** start of TEXT EXCERPT **

5.9. If the Buyer fails to pay the Supplier any sum due, the Buyer shall be liable to pay interest to the Supplier on such sum from the due date for payment at the maximum permissible rate as allowed for in terms of the National Credit Act 34 of 2005, accruing on a daily basis until payment is made, both before or after any judgment.
5.10. The Buyer shall pay all amounts due under the Contract in full without any deduction or withholding except as required by law and the Buyer shall not be entitled to assert any credit, set-off or counter claim against the Supplier in order to justify withholding payment of any such amount in whole or in part. The Supplier may at any time, without limiting any other rights or remedies it may have, set-off an amount owing by it to the Buyer against any amount payable by the Supplier to the Buyer.
5.11. The Supplier may at is sole discretion and without liability to the Buyer refuse to fulfil an Order, including any order that it has accepted, whilst any invoice issued by the Supplier to the Buyer remains overdue and payable.

** end of TEXT EXCERPT **

• EXERCISE REQUIREMENTS:
1. List every clause number that appears in the contract clauses above.
2. Reproduce the portion of the contract clauses above from "5.10. The Buyer" up to and including "to the Buyer.".

** start of PROVIDED MATERIAL **

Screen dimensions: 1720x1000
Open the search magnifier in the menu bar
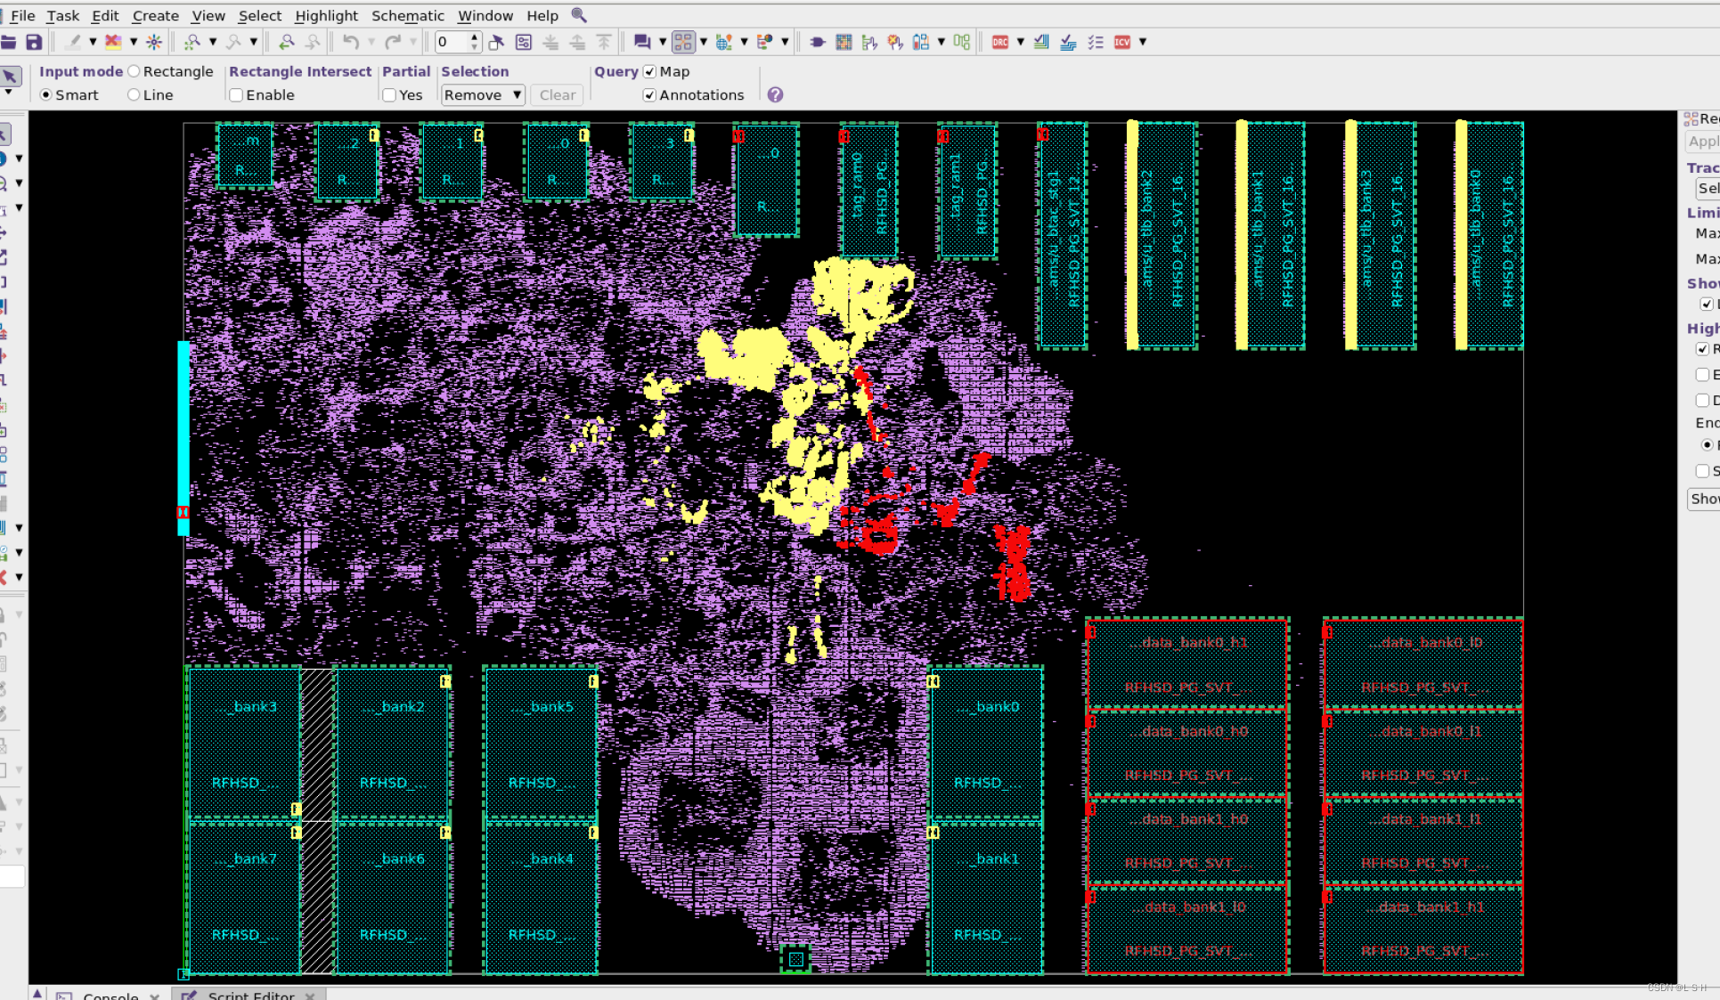pyautogui.click(x=579, y=15)
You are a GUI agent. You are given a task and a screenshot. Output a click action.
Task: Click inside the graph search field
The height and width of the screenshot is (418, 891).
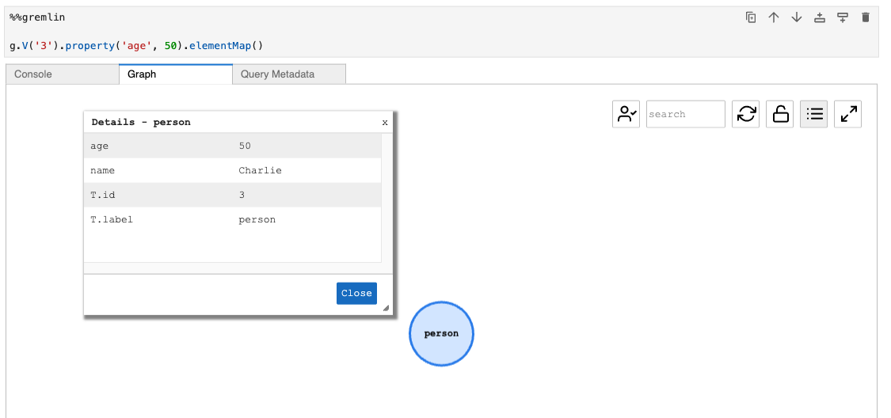[x=685, y=114]
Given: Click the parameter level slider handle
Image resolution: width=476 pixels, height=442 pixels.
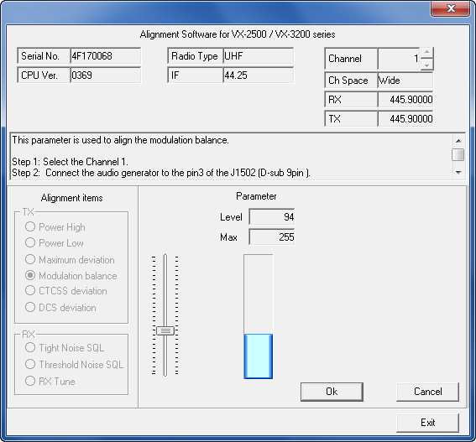Looking at the screenshot, I should [x=165, y=330].
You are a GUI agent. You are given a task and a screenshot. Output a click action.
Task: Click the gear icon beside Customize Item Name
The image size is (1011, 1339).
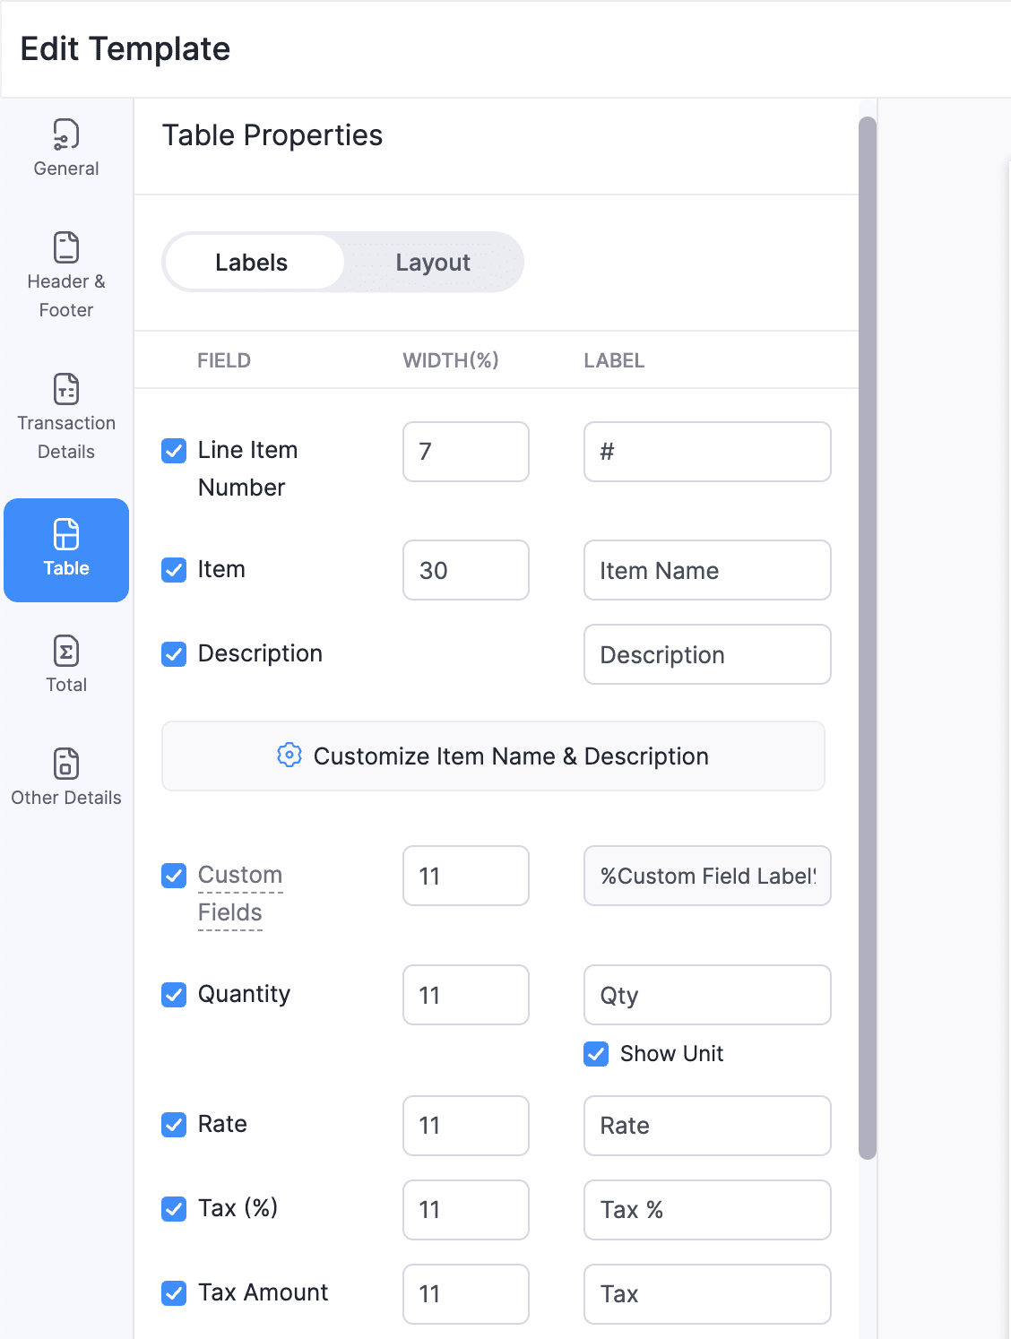(x=289, y=756)
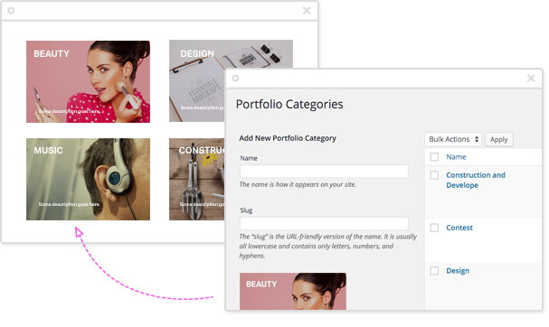Click the circle icon in back window titlebar

tap(11, 11)
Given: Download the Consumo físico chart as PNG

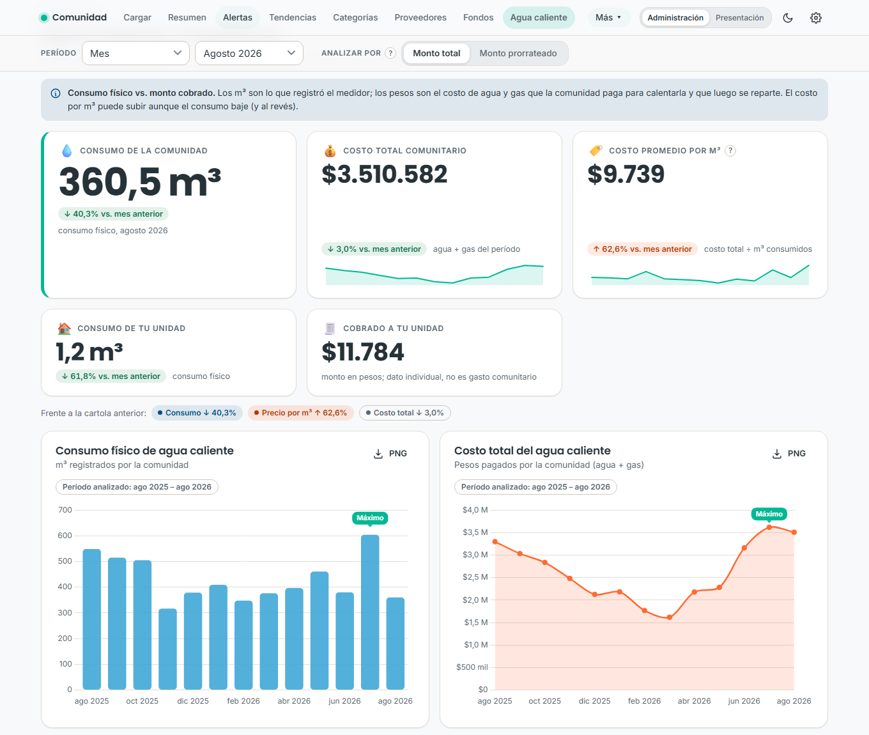Looking at the screenshot, I should [x=390, y=454].
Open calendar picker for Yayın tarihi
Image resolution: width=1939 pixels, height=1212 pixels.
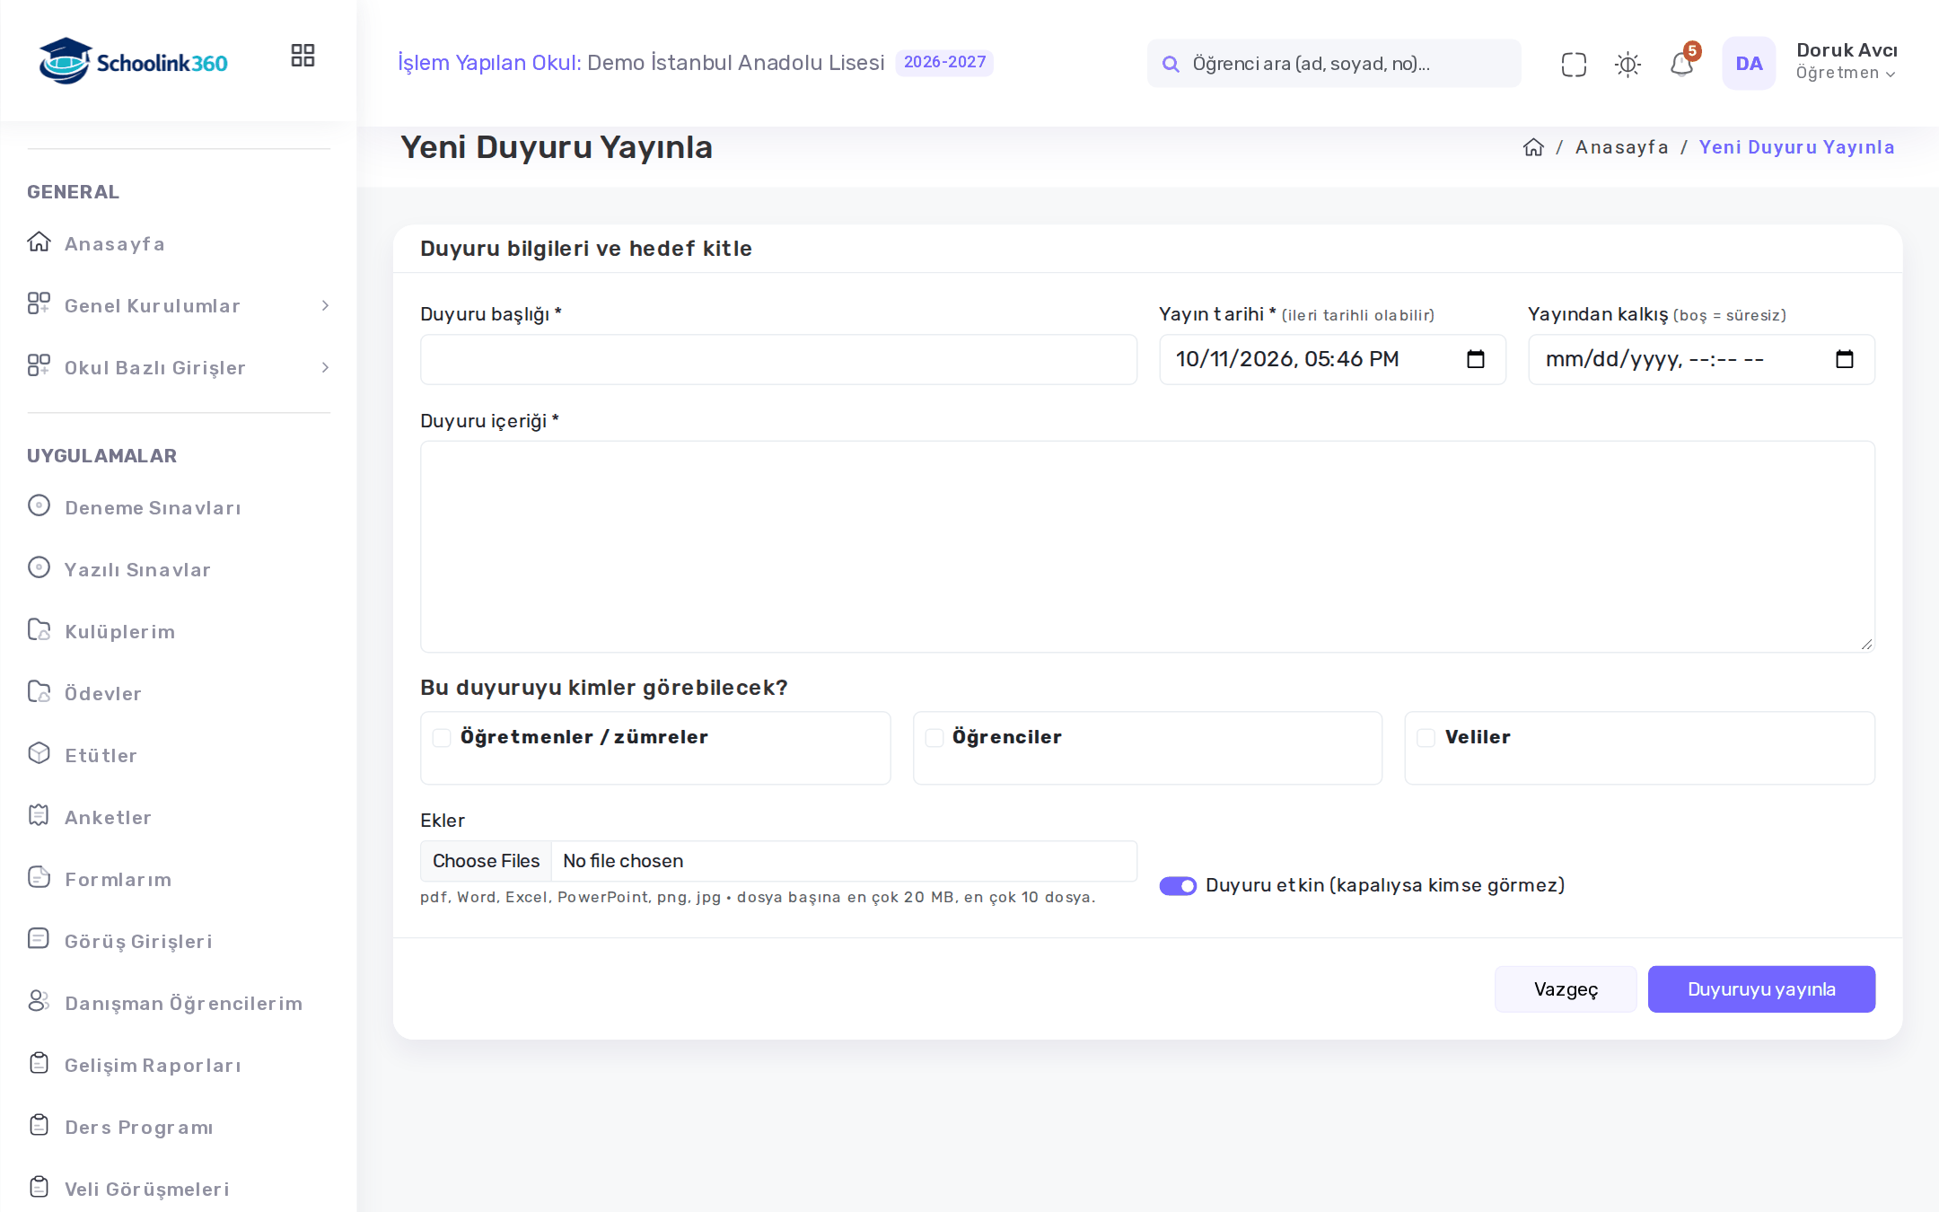coord(1476,359)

** end of PROVIDED MATERIAL **

• OUTPUTS:
1. 5.9, 5.10, 5.11

2.
5.10. The Buyer shall pay all amounts due under the Contract in full without any deduction or withholding except as required by law and the Buyer shall not be entitled to assert any credit, set-off or counter claim against the Supplier in order to justify withholding payment of any such amount in whole or in part. The Supplier may at any time, without limiting any other rights or remedies it may have, set-off an amount owing by it to the Buyer against any amount payable by the Supplier to the Buyer.